In diesem Traktat nun geht es - wieder einmal - um den endlosen Versuch des ‹gesunden Menschenverstandes›, den Geltungsbereich ‹sozial-konstruktivistischer› Ideen so klein wie möglich zu halten.
Einschränkungen und Einwendungen
Die Einwände, auf die wir hier eingehen wollen, sammeln sich nicht nur in dem Vorwurf, daß Diskurse und Texte der ‹Wirklichkeit› zu folgen hätten, und nicht umgekehrt, nein, es gibt auch feinere Sophismen. Auf geht's:
- «Aber die Wirklichkeit legt doch fest, wie wir über sie sprechen!» Nun ja, sofern wir - vielleicht als Entwicklungshilfe für RealistInnen - jetzt einmal annehmen, Sprache bilde beschreibend etwas Außersprachliches ab, dann gibt es naturgemäß für die Verweisungszusammenhänge, die das Weltliche und das Sprachliche aufeinander beziehen, Grenzen, die von der Widerständigkeit der Welt gezogen werden. Anders gesagt: Beschreibende Sprache muß sich den zu beschreibenden Situationen und Sachverhalten in gewissem Maße fügen, sonst kommt man in der Handfestigkeit der Situation um. Wir erinnern hier an das berühmte Bahngleisebeispiel aus den Marginalia Nr. 2. Diese Einschränkung des Diskursiven ist für uns jedoch nicht besonders interessant, da wir die Zweiweltenteilung in Wirklichkeit und deskriptiven Diskurs nicht mitmachen. Sprache muß nicht beschreiben, um zu funktionieren. Und in den allermeisten Fällen unseres diskursiven Alltags beschreibt Sprache auch nicht, sondern sie interpretiert, sie erfindet Motive, sie hantiert mit Scheinbegriffen, kurz, sie behauptet etwas. Trotzdem sollte man einem Braunbären besser aus dem Weg gehen.

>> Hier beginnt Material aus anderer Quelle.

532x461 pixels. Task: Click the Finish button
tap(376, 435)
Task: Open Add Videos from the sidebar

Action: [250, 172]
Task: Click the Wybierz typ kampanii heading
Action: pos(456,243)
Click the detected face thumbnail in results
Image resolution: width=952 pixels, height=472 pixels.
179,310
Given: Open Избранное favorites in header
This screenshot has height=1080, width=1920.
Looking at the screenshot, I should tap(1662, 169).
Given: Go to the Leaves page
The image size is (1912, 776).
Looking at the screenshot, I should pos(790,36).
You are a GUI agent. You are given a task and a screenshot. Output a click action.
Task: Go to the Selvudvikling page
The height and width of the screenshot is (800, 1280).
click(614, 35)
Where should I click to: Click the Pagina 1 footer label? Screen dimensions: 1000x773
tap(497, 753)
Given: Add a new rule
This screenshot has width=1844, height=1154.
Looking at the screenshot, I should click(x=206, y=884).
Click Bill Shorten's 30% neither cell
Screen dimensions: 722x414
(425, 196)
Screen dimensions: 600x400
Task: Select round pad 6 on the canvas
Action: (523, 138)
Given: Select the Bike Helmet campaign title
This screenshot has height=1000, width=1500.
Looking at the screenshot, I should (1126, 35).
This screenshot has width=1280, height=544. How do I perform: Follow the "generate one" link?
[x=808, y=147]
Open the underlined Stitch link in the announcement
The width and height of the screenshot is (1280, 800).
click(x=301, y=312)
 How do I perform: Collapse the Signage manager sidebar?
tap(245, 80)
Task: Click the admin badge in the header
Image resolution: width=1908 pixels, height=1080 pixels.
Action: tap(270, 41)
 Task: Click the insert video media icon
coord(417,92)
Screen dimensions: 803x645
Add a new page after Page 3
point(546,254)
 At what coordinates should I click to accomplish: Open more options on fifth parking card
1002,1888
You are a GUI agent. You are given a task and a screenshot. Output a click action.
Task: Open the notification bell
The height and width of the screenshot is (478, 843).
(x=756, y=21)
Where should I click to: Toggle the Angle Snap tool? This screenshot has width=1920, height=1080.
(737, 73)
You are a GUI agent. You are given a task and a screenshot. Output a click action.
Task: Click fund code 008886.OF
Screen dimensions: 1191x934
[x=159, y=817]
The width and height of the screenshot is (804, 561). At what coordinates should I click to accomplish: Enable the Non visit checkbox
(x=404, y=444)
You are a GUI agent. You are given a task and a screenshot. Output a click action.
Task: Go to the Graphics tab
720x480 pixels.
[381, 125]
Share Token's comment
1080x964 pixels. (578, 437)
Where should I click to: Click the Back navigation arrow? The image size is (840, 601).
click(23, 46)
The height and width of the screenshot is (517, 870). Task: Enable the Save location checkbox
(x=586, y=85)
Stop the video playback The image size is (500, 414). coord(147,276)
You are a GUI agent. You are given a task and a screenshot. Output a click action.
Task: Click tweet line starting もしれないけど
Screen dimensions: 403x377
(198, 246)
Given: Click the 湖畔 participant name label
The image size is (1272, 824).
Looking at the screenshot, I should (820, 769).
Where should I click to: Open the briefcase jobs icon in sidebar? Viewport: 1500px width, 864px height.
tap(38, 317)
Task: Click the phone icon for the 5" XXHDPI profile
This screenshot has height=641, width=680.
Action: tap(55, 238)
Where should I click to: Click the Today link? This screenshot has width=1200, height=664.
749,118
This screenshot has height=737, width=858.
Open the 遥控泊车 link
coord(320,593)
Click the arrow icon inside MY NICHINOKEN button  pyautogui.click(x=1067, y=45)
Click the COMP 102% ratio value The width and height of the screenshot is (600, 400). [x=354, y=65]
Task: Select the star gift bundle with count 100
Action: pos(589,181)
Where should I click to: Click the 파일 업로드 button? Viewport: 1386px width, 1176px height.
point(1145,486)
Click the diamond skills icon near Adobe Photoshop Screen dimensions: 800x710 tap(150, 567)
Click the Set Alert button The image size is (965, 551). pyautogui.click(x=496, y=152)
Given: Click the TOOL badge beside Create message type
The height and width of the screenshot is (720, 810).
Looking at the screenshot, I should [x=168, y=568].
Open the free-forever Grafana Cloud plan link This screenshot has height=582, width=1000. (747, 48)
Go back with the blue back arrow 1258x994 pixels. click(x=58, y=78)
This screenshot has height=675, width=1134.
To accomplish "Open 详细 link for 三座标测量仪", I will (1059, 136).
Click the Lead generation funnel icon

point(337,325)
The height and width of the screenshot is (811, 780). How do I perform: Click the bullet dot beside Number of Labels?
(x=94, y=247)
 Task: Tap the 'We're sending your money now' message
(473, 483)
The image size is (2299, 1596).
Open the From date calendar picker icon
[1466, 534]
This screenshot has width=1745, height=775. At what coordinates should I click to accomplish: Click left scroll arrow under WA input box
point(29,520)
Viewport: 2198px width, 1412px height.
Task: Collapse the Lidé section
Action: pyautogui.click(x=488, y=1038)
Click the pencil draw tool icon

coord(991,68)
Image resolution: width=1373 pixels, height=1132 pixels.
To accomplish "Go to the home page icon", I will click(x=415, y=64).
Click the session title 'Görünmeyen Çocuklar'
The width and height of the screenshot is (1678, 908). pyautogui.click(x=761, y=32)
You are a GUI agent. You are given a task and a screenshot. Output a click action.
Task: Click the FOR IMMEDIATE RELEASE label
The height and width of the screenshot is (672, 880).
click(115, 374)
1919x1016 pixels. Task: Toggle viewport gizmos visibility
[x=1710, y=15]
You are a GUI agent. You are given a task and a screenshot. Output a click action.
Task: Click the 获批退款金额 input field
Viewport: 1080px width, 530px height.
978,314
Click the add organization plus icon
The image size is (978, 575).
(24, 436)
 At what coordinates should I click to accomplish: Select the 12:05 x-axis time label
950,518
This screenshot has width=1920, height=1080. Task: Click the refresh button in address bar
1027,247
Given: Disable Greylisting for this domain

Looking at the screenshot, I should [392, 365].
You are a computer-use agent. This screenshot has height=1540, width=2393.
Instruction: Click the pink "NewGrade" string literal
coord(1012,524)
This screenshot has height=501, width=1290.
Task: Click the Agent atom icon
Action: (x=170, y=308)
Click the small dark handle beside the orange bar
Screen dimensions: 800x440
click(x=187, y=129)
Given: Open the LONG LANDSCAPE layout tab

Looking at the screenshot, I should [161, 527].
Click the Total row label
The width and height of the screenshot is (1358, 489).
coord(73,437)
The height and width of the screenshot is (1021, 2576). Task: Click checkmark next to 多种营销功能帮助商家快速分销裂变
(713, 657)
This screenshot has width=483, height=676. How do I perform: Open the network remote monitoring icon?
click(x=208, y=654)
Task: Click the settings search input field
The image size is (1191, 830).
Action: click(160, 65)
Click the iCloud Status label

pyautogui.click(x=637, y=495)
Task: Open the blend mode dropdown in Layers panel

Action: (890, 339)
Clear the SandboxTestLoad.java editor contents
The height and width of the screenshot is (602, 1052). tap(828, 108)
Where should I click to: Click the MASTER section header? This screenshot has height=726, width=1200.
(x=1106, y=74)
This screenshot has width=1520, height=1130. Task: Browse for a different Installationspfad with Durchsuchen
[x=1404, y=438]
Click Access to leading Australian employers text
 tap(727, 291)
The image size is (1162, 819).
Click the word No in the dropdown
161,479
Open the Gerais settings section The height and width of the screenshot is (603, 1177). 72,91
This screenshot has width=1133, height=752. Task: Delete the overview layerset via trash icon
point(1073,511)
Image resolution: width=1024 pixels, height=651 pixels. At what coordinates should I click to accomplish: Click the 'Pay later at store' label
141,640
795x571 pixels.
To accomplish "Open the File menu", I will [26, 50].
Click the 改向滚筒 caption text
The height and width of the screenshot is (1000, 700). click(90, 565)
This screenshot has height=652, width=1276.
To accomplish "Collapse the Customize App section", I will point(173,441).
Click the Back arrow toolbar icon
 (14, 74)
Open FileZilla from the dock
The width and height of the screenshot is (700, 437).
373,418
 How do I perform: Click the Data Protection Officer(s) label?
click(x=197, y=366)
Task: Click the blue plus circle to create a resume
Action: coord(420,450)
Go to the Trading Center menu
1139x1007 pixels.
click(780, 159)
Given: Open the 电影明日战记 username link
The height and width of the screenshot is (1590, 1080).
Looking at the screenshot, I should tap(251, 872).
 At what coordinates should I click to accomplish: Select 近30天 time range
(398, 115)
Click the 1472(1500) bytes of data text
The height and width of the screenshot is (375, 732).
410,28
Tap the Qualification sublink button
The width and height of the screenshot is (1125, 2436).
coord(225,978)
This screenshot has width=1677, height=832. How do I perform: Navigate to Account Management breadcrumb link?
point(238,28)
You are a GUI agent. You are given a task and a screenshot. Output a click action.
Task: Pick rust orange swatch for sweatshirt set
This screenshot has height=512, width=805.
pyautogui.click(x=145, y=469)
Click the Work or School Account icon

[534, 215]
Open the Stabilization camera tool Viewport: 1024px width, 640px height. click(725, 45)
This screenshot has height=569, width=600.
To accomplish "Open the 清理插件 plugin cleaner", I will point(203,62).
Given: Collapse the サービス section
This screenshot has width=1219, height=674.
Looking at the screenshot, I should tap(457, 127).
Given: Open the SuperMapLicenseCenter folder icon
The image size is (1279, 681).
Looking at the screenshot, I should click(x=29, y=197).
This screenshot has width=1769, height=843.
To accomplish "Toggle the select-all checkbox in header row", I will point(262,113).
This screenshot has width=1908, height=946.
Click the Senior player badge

- «Aber man kann doch nicht völlig beliebig über die Welt sprechen!» Doch, kann man. George W. Bushs Spin-Doktor Karl Rove hat Regierungsprogrammen Namen gegeben, die das genaue Gegenteil dessen suggerieren, was geplant ist, und dabei sprechen wir nicht einmal über den ‹Irak-Krieg›: Den fast völligen Abbau der Bürgerrechte in den USA nannte Rove «Patriot Act», das Programm zur Ruinierung öffentlicher (nicht-privater) Schulen «No Child Left Behind» und die Bemühungen zur Abschaffung der staatlichen Renten- und Sozialversicherung «Saving Social Security». Geht doch. Kein Problem. Da wir keine Regierungsmitglieder sind, über keine hörigen Fernsehstationen verfügen und vermutlich auch nicht die stupende Dreistigkeit eines Karl Rove besitzen, müssen wir in unserem diskursiven Alltag schon darauf achten, daß unsere sprachlichen Einlassungen eine gewisse ‹Kohärenz› haben. Die Sprech- und Deutegemeinschaften, in denen wir leben, legen in aller Regel großen Wert darauf, daß die Geschichten, die von ‹vollwertigen› Systeminsassen erzählt werden, ‹gut› und ‹nachvollziehbar› sind. Unsere Diskursbeiträge müssen dem Brauche nach also abgerundet sein, sie müssen kommunal definierten Narrations-Strukturen folgen, sie müssen ‹anschlußfähig› sein, sonst versteht sie ja keiner. Eine gewisse Kohärenz im Erzählten ist somit eine unhintergehbare Grundanforderung für brauchbare Sagbarkeiten. Geht die Abweichung von der zu erwartenden Rede zu weit, kann es da unter Umständen plötzlich eine Stutzigkeit beim Zuhörenden geben, und es wird über das Gesprochene gesprochen und gefragt, wie es denn nun eigentlich gemeint sei. Und erst wenn man etwa sagt «Das war doch nur ein Witz!», ist alles wieder gut. Wir sehen, ein ‹Kohärenzstreben› scheint uns eine Eigenschaft des Diskurses und seiner Anforderungen zu sein. Und Personen sehen wir als Erfüllungsgehilfen von Sprechakten in sozialen Räumen. Und noch eins: Die Kohärenz, die Plausibilität, die Anschlußfähigkeit einer Geschichte sagt überhaupt nichts über ihren ‹Wirklichkeitsgehalt›.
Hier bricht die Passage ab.